> [BRIEF]
Go through the listing beneath and show each line containing the string "Fraud".

> [EXCERPTED RECORDS]
***
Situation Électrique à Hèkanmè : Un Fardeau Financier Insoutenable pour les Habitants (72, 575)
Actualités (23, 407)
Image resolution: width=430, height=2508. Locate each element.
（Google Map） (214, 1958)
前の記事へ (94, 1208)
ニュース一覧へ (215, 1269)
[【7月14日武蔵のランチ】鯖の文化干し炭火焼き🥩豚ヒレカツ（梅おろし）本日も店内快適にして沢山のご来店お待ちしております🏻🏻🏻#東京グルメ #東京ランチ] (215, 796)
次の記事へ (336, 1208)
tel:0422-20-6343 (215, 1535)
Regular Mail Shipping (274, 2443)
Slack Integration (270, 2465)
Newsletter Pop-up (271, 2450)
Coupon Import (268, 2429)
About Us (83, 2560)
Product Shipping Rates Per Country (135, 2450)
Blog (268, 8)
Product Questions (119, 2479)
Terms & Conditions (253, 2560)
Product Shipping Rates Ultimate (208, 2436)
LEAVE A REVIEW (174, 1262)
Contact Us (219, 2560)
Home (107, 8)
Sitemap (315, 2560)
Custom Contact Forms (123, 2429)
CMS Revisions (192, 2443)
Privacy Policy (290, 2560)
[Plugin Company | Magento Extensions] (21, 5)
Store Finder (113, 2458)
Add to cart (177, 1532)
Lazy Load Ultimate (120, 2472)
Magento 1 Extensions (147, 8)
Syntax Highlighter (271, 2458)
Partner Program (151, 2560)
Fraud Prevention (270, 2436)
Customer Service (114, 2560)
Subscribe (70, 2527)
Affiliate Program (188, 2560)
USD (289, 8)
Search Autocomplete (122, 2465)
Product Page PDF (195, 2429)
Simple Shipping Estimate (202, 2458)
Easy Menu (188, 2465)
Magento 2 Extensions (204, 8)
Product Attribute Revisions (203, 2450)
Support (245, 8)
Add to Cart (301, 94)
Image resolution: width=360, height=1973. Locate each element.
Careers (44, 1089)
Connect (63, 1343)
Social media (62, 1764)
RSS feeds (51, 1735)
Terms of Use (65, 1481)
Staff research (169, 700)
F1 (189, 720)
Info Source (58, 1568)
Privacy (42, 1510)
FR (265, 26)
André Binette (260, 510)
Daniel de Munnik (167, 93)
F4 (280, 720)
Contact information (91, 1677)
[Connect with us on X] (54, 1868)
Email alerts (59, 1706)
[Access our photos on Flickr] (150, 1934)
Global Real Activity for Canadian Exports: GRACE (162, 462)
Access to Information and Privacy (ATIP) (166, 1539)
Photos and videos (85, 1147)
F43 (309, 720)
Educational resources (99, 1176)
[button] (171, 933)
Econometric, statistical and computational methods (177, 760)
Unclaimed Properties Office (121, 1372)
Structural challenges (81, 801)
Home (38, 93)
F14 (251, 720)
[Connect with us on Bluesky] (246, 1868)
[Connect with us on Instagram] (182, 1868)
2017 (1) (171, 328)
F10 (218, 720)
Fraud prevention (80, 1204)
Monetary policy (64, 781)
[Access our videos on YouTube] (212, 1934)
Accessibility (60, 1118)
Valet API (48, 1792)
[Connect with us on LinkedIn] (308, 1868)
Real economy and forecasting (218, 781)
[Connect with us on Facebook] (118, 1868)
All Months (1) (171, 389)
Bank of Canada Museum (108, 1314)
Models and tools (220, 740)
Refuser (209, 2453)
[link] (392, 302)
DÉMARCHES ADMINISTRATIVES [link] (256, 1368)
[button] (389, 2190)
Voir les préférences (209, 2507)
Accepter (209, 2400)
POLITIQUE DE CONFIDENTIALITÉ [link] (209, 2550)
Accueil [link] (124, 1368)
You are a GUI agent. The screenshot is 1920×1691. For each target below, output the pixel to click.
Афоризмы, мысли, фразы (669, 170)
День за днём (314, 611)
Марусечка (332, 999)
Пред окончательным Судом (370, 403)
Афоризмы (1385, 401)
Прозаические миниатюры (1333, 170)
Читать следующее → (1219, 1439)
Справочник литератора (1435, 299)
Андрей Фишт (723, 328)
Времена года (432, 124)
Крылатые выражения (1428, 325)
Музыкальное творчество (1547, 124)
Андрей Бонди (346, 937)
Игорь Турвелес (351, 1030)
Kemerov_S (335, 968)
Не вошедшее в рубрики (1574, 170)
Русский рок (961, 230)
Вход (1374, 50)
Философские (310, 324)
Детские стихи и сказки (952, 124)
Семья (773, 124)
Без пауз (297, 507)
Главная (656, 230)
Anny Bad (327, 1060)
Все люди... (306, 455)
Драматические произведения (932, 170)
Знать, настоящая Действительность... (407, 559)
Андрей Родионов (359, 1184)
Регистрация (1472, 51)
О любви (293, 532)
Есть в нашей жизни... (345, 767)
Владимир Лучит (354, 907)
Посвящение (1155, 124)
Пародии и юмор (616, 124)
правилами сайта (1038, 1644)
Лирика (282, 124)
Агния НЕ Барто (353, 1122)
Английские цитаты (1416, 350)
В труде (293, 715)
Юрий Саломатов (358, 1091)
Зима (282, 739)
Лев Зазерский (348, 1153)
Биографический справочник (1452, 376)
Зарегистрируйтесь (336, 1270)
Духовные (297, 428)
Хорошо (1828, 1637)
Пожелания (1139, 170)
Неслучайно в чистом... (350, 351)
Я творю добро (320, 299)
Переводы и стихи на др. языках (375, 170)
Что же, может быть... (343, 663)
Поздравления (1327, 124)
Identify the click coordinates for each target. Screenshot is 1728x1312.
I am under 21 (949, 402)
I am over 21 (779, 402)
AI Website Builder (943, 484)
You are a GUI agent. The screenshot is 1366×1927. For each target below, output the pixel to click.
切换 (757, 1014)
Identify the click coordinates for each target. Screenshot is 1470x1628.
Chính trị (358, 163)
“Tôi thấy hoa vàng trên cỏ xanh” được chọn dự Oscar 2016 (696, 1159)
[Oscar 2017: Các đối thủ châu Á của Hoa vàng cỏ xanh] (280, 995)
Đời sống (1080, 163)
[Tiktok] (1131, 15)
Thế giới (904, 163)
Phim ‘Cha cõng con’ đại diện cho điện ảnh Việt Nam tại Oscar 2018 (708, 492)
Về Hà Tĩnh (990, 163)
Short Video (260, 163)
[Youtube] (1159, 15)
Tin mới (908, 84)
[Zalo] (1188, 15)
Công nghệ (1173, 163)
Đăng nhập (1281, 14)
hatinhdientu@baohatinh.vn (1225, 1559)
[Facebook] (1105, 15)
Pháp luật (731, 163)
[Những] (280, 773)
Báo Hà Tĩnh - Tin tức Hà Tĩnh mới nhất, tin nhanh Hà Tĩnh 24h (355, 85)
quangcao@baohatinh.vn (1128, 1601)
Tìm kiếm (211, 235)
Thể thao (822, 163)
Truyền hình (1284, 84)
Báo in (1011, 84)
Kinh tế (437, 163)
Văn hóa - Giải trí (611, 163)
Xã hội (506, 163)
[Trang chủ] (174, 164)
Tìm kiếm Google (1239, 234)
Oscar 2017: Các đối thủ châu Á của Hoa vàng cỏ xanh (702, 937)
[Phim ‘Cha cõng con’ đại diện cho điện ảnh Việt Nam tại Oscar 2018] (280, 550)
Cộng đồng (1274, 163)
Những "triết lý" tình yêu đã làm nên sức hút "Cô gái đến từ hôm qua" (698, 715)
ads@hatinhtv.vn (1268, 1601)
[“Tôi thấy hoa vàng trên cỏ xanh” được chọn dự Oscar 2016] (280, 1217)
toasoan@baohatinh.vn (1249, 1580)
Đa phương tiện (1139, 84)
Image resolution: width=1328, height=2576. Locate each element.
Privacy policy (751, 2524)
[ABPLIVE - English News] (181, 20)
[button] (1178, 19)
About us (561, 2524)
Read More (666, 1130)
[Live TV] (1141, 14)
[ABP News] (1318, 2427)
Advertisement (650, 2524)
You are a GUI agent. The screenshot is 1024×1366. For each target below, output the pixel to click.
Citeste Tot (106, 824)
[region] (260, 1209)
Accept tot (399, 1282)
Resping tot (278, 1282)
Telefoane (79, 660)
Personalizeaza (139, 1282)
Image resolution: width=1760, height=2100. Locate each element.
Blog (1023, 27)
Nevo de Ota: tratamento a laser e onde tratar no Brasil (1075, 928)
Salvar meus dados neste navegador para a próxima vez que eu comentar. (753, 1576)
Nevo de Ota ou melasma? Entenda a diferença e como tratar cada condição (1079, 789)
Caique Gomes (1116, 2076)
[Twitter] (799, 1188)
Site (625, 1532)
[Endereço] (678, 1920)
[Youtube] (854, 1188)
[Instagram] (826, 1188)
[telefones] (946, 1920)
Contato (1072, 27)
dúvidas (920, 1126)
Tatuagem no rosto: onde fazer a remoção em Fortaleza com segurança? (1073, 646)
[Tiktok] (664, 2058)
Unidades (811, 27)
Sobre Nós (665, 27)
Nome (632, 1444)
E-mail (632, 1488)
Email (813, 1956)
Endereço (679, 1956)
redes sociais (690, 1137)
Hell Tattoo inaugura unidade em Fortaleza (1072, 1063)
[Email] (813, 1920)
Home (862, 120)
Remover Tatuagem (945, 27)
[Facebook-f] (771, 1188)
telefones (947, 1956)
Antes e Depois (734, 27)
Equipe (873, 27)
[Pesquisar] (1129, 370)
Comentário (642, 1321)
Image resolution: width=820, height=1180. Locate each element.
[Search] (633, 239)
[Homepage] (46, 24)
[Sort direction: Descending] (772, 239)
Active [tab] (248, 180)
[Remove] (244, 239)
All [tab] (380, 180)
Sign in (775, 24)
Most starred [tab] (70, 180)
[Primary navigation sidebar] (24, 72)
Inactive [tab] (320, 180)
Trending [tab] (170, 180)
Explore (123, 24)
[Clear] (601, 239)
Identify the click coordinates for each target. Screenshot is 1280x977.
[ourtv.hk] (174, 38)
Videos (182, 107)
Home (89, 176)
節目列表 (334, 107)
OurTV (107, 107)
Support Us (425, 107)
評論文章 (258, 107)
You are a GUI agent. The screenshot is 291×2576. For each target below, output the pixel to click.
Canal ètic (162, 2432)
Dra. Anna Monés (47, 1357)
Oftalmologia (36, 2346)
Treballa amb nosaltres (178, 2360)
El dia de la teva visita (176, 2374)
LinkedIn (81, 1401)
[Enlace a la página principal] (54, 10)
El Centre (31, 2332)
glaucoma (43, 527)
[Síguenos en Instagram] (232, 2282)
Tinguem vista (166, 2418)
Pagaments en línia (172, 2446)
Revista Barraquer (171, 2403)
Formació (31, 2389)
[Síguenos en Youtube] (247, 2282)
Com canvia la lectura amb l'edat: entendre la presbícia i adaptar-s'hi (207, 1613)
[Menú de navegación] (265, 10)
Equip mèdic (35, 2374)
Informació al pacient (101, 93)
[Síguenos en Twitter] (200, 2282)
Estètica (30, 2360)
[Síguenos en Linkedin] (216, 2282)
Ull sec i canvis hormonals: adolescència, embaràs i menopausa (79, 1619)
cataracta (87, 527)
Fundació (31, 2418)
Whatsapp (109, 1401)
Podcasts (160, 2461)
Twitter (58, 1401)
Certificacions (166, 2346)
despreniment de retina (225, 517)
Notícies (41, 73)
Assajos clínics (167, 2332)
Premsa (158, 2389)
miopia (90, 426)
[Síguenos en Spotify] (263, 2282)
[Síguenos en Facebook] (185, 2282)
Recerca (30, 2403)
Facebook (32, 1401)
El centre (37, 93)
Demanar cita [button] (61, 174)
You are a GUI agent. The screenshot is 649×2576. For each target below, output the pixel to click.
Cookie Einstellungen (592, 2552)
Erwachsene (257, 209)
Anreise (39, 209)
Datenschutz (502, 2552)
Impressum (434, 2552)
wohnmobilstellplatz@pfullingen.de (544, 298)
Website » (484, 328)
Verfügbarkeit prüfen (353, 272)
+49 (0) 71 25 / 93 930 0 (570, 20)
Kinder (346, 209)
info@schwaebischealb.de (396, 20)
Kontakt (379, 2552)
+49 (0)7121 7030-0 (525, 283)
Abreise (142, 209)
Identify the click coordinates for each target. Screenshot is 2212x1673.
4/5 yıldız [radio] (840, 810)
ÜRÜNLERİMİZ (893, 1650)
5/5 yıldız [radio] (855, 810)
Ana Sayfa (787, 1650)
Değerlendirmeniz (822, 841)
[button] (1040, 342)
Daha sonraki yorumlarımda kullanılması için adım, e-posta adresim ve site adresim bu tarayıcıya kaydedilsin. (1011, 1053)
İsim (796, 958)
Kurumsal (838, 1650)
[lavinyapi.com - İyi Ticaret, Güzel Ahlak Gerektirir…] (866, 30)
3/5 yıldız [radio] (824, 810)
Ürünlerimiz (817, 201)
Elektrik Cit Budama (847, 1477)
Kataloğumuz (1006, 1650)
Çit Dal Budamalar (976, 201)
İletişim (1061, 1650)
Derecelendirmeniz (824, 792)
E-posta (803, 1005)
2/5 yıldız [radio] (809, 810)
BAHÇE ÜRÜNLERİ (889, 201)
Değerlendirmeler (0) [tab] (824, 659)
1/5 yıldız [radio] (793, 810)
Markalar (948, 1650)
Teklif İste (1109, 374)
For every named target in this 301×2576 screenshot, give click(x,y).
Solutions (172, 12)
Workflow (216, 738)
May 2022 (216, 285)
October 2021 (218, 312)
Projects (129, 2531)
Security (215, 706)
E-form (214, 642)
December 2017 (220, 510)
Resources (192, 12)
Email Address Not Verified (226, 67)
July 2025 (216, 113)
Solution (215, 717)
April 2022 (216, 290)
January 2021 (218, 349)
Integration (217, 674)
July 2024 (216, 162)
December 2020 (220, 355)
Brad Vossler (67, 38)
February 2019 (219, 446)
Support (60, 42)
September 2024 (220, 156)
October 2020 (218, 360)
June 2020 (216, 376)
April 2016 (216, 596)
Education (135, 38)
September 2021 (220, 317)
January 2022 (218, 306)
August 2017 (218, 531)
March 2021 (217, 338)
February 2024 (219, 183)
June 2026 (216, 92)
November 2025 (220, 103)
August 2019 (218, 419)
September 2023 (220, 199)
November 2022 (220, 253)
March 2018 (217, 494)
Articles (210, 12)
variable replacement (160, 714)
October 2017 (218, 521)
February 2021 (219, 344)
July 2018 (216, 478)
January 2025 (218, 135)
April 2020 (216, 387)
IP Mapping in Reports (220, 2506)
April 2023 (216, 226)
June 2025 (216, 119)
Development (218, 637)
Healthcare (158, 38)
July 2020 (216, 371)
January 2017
***
> [RESPONSE BOX]
Fraud Prevention (270, 2436)
Fraud prevention (80, 1204)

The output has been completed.